Thus, several groups have tested whether DCs, which are professional antigen-presenting cells, participate in MMTV Sag presentation to cognate T cells and thereby initiate virus infection. Indeed, MMTV has been shown to interact with DCs. Both experimental subcutaneous inoculation with MMTV and milk-borne infection produce dramatic increases in the numbers of DCs in the draining lymph nodes and Peyer's patches, respectively (8, 24). In addition, DCs can be infected by MMTV and can present Sag to T cells, suggesting their involvement in the early phase of infection (5, 24, 38). Finally, it has been demonstrated that MMTV can induce DC maturation and up-regulation of surface expression of the virus entry receptor transferrin receptor 1 (TfR1) via interaction with Toll-like receptor 4 (TLR4) (8). However, whether DCs produced infectious MMTV or were required to initiate or sustain infection has not been demonstrated.

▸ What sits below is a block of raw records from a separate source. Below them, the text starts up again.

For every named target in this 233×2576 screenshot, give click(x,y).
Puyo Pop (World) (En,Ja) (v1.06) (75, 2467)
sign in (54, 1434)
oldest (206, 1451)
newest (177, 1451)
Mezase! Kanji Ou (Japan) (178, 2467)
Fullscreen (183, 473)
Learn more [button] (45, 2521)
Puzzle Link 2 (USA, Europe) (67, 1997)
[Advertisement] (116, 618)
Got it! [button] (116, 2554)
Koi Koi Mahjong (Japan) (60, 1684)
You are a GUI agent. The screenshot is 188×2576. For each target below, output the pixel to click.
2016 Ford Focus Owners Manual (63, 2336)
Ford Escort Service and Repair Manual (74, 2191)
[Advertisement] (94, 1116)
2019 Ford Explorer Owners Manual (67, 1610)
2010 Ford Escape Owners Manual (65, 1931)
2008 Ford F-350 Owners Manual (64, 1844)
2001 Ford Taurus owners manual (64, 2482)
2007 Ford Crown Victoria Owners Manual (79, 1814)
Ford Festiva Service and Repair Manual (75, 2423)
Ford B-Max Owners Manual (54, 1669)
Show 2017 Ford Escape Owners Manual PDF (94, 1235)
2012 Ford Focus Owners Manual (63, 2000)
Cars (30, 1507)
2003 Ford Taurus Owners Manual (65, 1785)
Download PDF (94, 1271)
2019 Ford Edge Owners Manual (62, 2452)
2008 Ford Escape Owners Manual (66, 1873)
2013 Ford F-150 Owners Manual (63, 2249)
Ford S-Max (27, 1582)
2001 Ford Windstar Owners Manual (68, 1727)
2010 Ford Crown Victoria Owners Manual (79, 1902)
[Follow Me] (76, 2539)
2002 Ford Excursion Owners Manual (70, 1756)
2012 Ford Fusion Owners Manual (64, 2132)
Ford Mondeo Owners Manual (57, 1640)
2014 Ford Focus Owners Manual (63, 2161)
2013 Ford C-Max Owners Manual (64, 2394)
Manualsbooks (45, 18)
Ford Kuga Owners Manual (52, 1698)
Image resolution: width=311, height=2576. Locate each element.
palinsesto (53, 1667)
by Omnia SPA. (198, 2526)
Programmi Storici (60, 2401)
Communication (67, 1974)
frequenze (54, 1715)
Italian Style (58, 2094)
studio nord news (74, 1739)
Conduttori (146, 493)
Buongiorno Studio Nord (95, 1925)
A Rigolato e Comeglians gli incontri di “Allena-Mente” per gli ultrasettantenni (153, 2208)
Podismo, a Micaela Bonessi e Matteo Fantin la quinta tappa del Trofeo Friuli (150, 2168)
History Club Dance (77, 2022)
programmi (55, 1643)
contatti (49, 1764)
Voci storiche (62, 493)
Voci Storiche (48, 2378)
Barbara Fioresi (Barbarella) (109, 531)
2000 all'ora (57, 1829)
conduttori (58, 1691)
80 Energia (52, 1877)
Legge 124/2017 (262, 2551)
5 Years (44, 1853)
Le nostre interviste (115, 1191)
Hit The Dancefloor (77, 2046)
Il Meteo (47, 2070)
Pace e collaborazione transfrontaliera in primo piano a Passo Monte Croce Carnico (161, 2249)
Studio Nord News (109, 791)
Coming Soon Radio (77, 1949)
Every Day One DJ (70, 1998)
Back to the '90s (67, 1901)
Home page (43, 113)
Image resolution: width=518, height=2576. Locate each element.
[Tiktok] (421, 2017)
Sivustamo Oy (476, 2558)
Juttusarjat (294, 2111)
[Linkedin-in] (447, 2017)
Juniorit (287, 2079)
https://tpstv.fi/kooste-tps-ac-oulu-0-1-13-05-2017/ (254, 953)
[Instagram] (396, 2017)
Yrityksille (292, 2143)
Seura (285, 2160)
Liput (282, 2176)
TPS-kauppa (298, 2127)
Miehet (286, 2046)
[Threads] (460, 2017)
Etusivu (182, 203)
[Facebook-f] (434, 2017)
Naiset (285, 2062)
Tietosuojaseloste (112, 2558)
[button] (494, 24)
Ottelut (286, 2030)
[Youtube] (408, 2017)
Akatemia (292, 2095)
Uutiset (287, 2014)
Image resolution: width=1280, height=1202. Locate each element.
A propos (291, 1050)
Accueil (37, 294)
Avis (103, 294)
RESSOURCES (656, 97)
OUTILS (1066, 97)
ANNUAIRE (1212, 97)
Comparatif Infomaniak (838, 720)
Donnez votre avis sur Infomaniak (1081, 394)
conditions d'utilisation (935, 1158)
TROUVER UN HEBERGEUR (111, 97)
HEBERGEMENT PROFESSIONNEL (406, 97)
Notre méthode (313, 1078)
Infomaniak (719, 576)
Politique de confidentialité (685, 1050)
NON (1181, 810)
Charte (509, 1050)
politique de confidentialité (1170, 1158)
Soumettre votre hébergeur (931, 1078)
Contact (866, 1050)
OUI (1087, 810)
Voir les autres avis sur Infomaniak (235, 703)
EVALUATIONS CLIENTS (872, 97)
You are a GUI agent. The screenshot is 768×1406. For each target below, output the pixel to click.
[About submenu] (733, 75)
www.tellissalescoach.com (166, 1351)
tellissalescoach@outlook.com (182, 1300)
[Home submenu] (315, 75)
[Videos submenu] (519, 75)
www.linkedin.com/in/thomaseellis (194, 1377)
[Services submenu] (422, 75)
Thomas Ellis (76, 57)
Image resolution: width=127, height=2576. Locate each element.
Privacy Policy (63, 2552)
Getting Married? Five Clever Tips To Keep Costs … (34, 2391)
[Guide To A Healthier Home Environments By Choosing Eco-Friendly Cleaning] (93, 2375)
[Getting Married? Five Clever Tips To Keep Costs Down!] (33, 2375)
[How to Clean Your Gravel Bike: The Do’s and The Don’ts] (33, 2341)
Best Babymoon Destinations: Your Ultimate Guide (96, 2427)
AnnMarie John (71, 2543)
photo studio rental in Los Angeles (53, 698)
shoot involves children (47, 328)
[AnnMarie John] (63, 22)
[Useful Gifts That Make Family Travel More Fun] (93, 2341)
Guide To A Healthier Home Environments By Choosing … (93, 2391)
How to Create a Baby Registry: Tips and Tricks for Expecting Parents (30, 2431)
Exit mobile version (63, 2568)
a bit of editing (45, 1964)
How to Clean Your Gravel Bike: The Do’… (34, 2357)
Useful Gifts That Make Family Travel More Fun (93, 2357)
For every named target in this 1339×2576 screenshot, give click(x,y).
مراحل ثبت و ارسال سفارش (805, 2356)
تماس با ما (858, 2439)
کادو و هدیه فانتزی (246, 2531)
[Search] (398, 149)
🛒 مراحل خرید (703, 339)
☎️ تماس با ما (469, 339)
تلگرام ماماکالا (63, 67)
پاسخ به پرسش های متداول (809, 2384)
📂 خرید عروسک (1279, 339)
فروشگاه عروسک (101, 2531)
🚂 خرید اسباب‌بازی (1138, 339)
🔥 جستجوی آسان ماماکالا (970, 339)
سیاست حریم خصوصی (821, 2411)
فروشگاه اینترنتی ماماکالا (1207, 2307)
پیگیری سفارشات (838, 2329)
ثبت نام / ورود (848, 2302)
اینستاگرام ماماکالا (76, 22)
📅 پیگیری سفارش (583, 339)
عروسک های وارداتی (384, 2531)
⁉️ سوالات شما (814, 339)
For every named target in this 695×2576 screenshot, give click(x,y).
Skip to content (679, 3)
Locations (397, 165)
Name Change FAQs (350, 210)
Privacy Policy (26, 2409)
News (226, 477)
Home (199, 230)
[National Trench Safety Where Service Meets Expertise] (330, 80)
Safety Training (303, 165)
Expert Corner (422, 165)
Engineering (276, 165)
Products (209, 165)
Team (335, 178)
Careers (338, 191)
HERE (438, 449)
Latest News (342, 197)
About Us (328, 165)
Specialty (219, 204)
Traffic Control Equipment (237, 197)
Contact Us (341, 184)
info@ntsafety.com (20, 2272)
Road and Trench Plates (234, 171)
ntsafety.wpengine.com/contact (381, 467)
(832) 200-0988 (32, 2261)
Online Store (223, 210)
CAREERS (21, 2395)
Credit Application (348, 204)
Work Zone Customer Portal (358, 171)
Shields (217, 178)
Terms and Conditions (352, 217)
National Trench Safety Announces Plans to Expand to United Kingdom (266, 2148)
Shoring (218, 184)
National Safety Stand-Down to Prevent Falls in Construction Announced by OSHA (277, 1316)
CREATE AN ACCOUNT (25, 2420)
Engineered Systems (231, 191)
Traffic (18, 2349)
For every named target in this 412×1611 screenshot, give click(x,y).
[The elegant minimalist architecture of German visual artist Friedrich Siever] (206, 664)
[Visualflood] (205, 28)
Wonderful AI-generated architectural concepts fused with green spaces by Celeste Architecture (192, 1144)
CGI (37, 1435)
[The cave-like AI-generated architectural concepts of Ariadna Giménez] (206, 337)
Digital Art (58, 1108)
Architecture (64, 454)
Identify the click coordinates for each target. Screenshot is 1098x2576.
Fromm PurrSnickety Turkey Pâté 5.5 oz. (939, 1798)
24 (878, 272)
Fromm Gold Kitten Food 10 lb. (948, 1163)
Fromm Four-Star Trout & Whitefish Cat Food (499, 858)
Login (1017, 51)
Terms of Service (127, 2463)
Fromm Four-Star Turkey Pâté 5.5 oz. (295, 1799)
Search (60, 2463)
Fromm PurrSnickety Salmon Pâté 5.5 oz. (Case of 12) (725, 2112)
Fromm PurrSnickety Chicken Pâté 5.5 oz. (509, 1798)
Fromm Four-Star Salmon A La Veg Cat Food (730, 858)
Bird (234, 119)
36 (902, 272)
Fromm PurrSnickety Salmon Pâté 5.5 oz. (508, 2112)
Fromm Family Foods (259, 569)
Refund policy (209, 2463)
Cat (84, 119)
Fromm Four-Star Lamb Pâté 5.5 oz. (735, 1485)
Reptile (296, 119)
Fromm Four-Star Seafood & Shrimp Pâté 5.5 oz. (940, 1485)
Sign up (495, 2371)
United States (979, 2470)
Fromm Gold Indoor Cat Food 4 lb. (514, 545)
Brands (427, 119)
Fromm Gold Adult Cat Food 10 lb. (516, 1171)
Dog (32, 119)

Here we show that DCs are the first cells to be infected with MMTV in vivo and that they are capable of producing infectious virus that can be transmitted to other cell types in vitro and in vivo. Upon contact with the virus, these cells became more mature and migrated in response to the chemokine macrophage inflammatory protein 3ß (MIP-3ß), and this effect depended on functional TLR4. Finally, we demonstrate that MMTV infection is attenuated in a transgenic mouse model with transient DC ablation and that functional DCs are required throughout the early stages of virus infection in vivo.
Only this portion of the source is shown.